Given passage:
On 8/30/2012 2:19 PM, Craig Weinberg wrote:
On Thursday, August 30, 2012 4:47:19 PM UTC-4, Alberto G.Corona wrote:
There is a human nature, and therefore a social nature with invariants.
in computational terms, the human mind is a collection or hardwired
programs.
codified by a developmental program, codified itself by a genetic program,
which
incidentally is a 90% identical in all humans (this is an amazing
homogeneity for a
single specie).
These hardwired programs create behaviours in humans, that interact in a
social
environment. By game theory, you can verify that there are Nash
equilibriums among
these human players. These optimums of well being for all withing the
constraints of
human nature called nash equilibriums are the moral code.
In general they are not Nash equilibra. Evolution doesn't settle on Nash equilibra
because in many cases they are unstable for finitely repeated games, c.f. Ginitis "Bounds
of Reason".
These equilibriums are no sharp maximums, but vary slightly according with
the
social coordinates. They are lines of surface maximums. These maximums are
know by
our intuition because we have suffered social selection, so a knowledge of
them are
intuitive. That we have suffered social selection means that the groups of
hominids
or the individual hominids whose conducts were away from the nash
equilibriums
dissapeared. To be near these equilibriums was an advantage so we have
these
hardwired intuitions, that the greeks called Nous and the chistians call
soul.
That doesn't seem like something individual that will survive dissolution of
the body.
What happens a broad variety of moral behaviours are really the expression
of the
same moral code operating in different circunstances where the optimum has
been
displaced. There are very interesting studies, for example in foundational
book of
evolutionary psychology "The adapted mind"
http://en.wikipedia.org/wiki/The_Adapted_Mind
<http://en.wikipedia.org/wiki/The_Adapted_Mind>
about in which circunstances a mother may abandon his newborn child in
extreme cases
(In the study about pregnancy sickness). This would be at the extreme of
the social
spectrum: In the contrary in a affluent society close to ours, the rules
are quite
"normal". Both the normal behaviour or the extreme behaviour is created by
the same
basic algoritm of individual/social optimization. No matter if we see this
from a
dynamic way (contemplating the variations and extremes) or a static one
contemplating a "normal" society, the moral is a unique, universal rule
system.

Directions:
**a.** In the post on morality and game theory, what did the Greeks call the hardwired intuitions?
**b.** Quote the post on morality and game theory starting at "These hardwired programs" and ending at "the moral code.".
The material comes from a separate source and has no connection to the post on morality and game theory.

Provided data:
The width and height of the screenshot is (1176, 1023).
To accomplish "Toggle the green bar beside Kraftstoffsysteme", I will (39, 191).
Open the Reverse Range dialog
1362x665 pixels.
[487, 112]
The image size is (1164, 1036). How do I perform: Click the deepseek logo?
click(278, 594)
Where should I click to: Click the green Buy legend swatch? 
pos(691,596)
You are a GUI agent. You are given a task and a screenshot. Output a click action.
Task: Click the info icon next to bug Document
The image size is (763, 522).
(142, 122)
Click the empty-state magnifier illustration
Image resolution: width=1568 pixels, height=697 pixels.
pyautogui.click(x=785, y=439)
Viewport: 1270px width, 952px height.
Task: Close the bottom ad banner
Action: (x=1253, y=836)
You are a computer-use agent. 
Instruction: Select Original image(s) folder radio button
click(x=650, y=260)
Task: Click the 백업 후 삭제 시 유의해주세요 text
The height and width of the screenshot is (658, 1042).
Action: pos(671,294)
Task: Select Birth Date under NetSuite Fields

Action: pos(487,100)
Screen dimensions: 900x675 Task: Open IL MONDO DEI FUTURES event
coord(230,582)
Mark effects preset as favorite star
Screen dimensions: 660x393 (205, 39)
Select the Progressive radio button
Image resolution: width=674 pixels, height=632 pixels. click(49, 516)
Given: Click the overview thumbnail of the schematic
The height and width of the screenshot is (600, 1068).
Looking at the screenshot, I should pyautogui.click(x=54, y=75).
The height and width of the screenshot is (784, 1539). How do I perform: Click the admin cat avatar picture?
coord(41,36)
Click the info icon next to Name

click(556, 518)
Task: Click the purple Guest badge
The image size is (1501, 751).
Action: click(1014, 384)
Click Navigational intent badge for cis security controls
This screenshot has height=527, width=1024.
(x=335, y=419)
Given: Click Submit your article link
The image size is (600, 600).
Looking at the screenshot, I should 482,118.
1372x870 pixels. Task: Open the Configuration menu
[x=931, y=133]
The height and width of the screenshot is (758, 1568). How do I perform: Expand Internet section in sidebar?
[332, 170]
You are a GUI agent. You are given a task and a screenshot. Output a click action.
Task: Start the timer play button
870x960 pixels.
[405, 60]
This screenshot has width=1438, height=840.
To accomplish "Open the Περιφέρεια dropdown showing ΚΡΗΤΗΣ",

Outputs by task:
**a.** Nous

**b.**
These hardwired programs create behaviours in humans, that interact in a
social
environment. By game theory, you can verify that there are Nash
equilibriums among
these human players. These optimums of well being for all withing the
constraints of
human nature called nash equilibriums are the moral code.